Austria enjoys direct legislation pertaining to tourism. There is an act and related directives that support medium- and small-sized entrepreneurship and thus maintain and improve the level of tourist services.

To help boost the industry, Slovakia intends to run a campaign to make Slovaks spend their holidays at home. According to the Economy Ministry, the state plans a similar campaign aimed at drawing foreign tourists. As for the money, the ministry relies especially on the structural funds of the EU.

It is this funding that is keeping the campaigns from starting, as Slovakia can only use the funds after its accession to the EU on May 1.

The neighbouring Czech Republic launched such a campaign in the beginning of April. The country decided to finance it from the budget of the Czech Regional Development Ministry. Only a small part of the Sk20 million (€499,000) that Slovakia intends to invest in the promotion is supposed to be from the state coffers.

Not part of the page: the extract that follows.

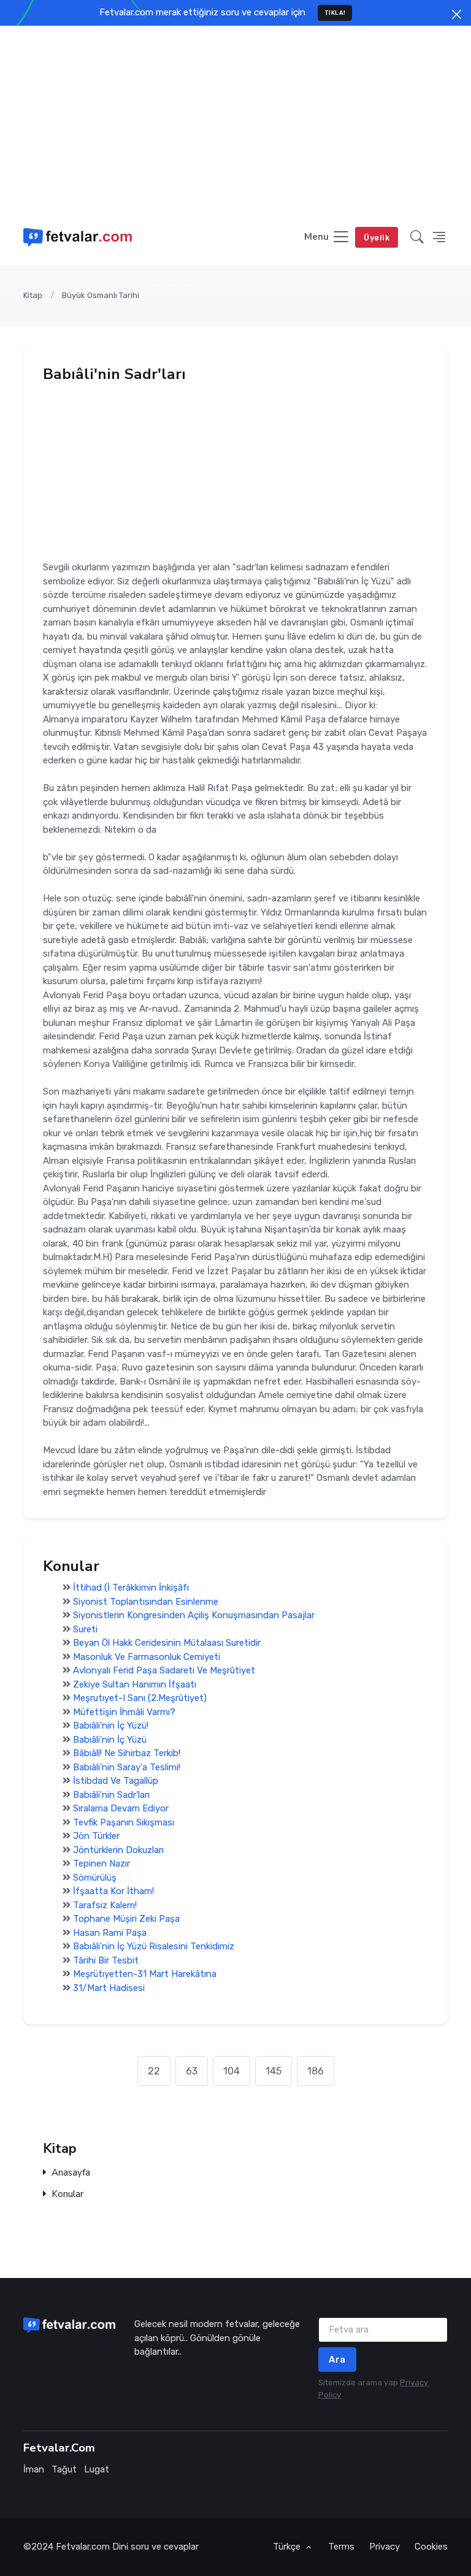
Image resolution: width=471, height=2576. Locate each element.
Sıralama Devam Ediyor (121, 1808)
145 (273, 2071)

Additionally, before Slovakia begins to use EU funds it should build its information system, wrote the Hospodárske noviny daily. Alexander Škurla, spokesman of the Economy Ministry, told the daily that the campaign would follow the wider introduction of information technologies.

The Slovak Tourism Agency, which will be responsible for the campaign, wanted to promote Slovakia through foreign TV channels like CNN, BBC, Eurosport, TV5, and RTL.

Róbert Kohlmann, the president of the Slovak Association of Travel Agencies, told Hospodárske noviny that it should not be a problem for the Slovak campaign to start later than those of the Czech Republic and Hungary.

He added that the press of the EU countries is now introducing the future members, and it would be a pity not to take an advantage of the extra attention.

The majority of last year's foreign visitors to Slovakia came from the Czech Republic and Poland. Similar to Slovaks, these tourists are very sensitive to prices, which means that possible price volatility and last year's price hikes might push the number of visitors from these countries even lower this year.

According to the Economy Ministry, Germans, Hungarians, Austrians, Italians, the French, and people from Great Britain, the US, and Holland are also finding their way to Slovakia.

"Places most visited by foreign tourists in 2003 were Bratislava [the capital], the Danube river area [in southern Slovakia], Orava river area, High Tatras, Váh river area, Low Tatras, Kysuca river area, and [the central region of] Liptov," said Kuliffay.